In the car, driving on Tyson Avenue, coming back from the doctor.

 "How did I get here?" Dad asked.

 "Where? Tyson Avenue? I didn't want to take Bustleton the whole way," I said.

"No, to this place I'm at," Dad said.

 Ah, a more existential "How did I get here," coupled with memory loss. He meant how did he wind up in an assisted living home.

 "Well, you were having trouble with the steps in your house. You kept winding up in the hospital for your tube and bag (catheter). You fell down the steps. You weren't eating right. And you didn't like being alone," I answered.

 I left out the part about him being robbed in the middle of the night.

"Oh, I see," he said.

 "You were very stubborn," I told him. "You didn't want to leave your house. You told me 'They are gonna have to carry me out of here!'"

 "I did?" he asked.

 "Oh yes," I said. "You did. But you like where you are. You like your room and TV and the meals and the nurses."

 "That's true," he said.

 "It was just hard getting you there," I said.

 "I am sorry about all that," Dad said. "I'll remember you in heaven," he joked.

"That's good, Dad, but while you are up there, send me some winning lottery numbers, too," I said. "That would be a bigger help."

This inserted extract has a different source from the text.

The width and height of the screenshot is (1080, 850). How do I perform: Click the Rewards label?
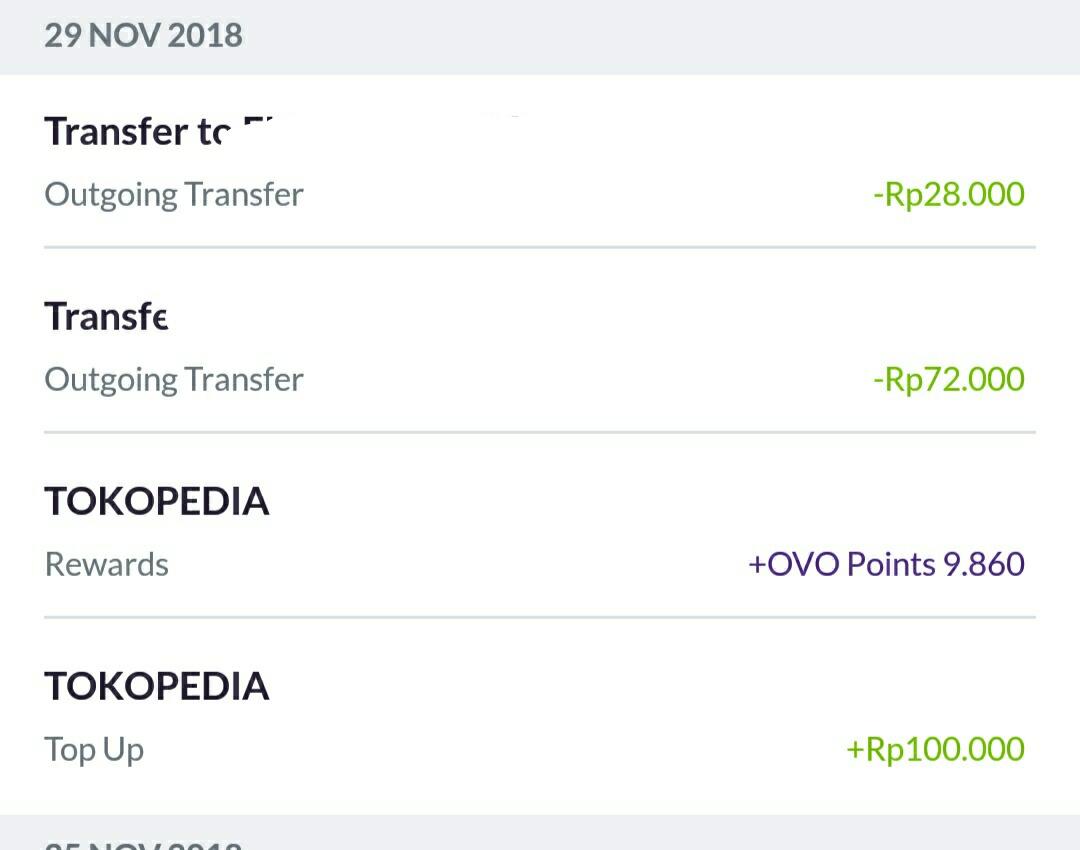[107, 565]
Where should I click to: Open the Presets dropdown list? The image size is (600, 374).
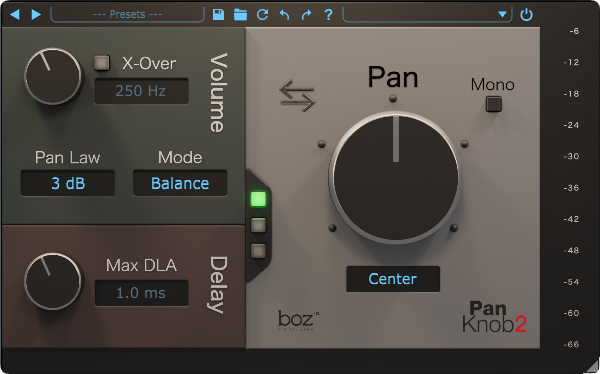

"I'll see what I can do," Dad said.

Life As A Sandwich

Here is an essay I wrote for "Rowan Glassworks," the graduate literary magazine at Rowan University. It's about being part of the "sandwich generation" - women who care for their young children as well as their elderly parents. My essay starts on Page 9:

They asked the writers to reflect on their essays:
"Life as a Sandwich" My essay, "Life As a Sandwich," came out of my daily experience caring for my young son and my elderly father. The phrase "sandwich generation" is often bandied about as an apt description for those of us who care for children and parents at the same time. I remember thinking to myself: "This is a rotten sandwich."I just re-read the essay and am struck how honest and blunt I was. That is how I am as a journalist, but I usually write about things from my own life with a veil of humor. I am glad this essay came out as raw as it did. Clearly, I needed to say it. And people in my life needed to hear it.

Tuesday, January 10, 2012

An Ode to My 20s

I like these scrunchy ankle boots
I like Philadelphia
I miss Villanova
Do I like this guy?
Should I date this guy?
When will he call?
Screw it, I will call him.
He wasn't home.
Fuck him, I am going out dancing!
The Cure
I like this guy
I love this guy
He dumped me
I hate myself
I hate my body
I will  now call all my friends and cry
More crying
Feeling better
Fuck him, I am going out dancing!
I like myself
I like writing
I love writing
Why the hell are my parents so weird?
I like this guy
But I also like THIS guy
I will date both these guys!
Wait a minute, they both came to see me tonight at my apartment!
At the same time!
I think I will drink this whole bottle
Pick one guy
That was wrong
Pick the other guy
Move to a new apartment
Then another
I love him
He loves me
He dumps me
Call all my friends and cry
Write more
Work more
Why won't they fucking edit my story already so I can GO HOME?
Oh my God. It's the copy desk calling at 11 p.m.
The mall
Move to a new city
New job
Move again to another city
New job
New friends
Lots of friends
Is every single one of my friends getting married?
Bridesmaid seven times
Sang "Ave Maria"
Sang it again
And again
I like this guy
Now this guy
I hate him
I hate myself
Write a personal ad
A lot
This time, I do the dumping
More writing
Am I any good at this?
Am I any good as a writer?
As a journalist?
I just wish I knew
Maybe I stink at this
I think I stink at this
No, I am good at this
My boobs look good
My boss hates me
Insomnia Anxiety Depression Therapy
No more beer
No more guys who make me cry
I like myself more now
I can write
Fuck it, I am gonna sing show tunes!

(My birthday is coming up soon. While I am not all that thrilled to be aging or to be over 40, there are MANY aspects of being older that are great. For one thing, a lot less angst! I know who I am, and what I am capable of, and how strong I am. I know I will survive. Hey, hey.)